The department is triaging the complex care needs of the most urgent cases to ensure harm does not befall these vulnerable patients. Some of the issues currently being considered include PPE requirements for all staff, the need for ICU admissions and rehabilitation on the ward. These decisions cannot be made in isolation. Many departments have seen redeployment to support the adult hospitals, with remaining staff covering a broader remit than before. 

Mental health and morale considerations

A common theme emerging is how departments and teams are maintaining morale in these uncertain times. It is acknowledged that COVID-19 is highly contagious and that a certain percentage of frontline staff will contract the virus31, with 25% of cases occurring in healthcare workers in Ireland.

Staff considerations

In Crumlin, the team has multiple modes of communication through which concerns may be raised. These include a cross platform messenger, team emails and regular interactive virtual meetings. The hospital has a psychological support help line which all staff are encouraged to access as needed. Other measures include ensuring food is available to the front-line staff, car parking is subsidised and that staff have daily access to the most up to date information has proven pivotal in boosting morale.
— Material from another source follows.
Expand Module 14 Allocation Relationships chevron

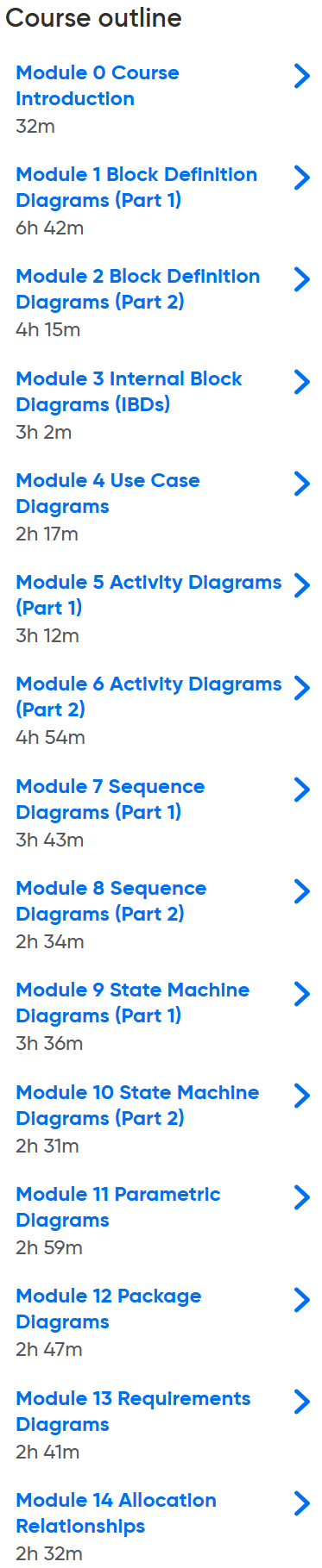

A new application ‘My CHI’ was developed to enable all staff working in Crumlin to access guidelines, recommendations and internal memos remotely. A ‘Balint’ group has been set up by the hospital to facilitate the discussion of matters of concern32.  The teams have prepared by benefiting from simulated responses to performing interventions in COVID-19 positive patients33.

Patient considerations

The patient experience has changed in Crumlin. The play rooms are closed, patients are isolated in single rooms and only allowed one parent to stay to comply with physical distancing recommendations. An attempt to reduce fear surrounding PPE has led to the placement of signs in all patient rooms of doctors and nurses dressed in PPE34. This familiarity is hoped to normalise the appearance of the ‘masks and gowns’. Toys, video units and play stations have been placed into each individual room, as supplies allow, to attempt to create a stimulating environment.

Ethical considerations

A report from UNICEF (Bergman 2020) considered some of the ethical considerations surrounding the paediatric population in the COVID-19 crisis35. These include the increased need for safeguarding and the increased vulnerability of a certain subset of patients including those with physical or mental disabilities. Non accidental injuries (NAI) have been shown to be increasing in the current times36. Our roles as health care providers means we must have a heightened awareness of the possibility of NAI at present. Guidance from the Royal College of Surgeons in Ireland37 mainly focuses on the practical issues with respect to PPE, but an awareness of the vulnerability of the paediatric population is important.

Conclusion

The Paediatric Orthopaedic Surgery team in Crumlin has undergone a seismic shift in terms of departmental reorganisation. Lean process management has been implemented, with a focus on incorporating value for all stakeholders. The key tenet is to provide ongoing safe, high quality care within the current restrictions, while planning for the future. This has meant appropriate personnel distribution and PPE equipment usage, while attempting to plan for an uncertain future in a constantly shifting environment. Morale is important and continued communication across all levels has led to good inclusivity throughout the department. Some questions which remain unanswered include the classification of AGPs in orthopaedic surgery, how best to re-introduce elective practice, with a focus on PPE shortage and safety. We welcome any commentary on this contentious issue.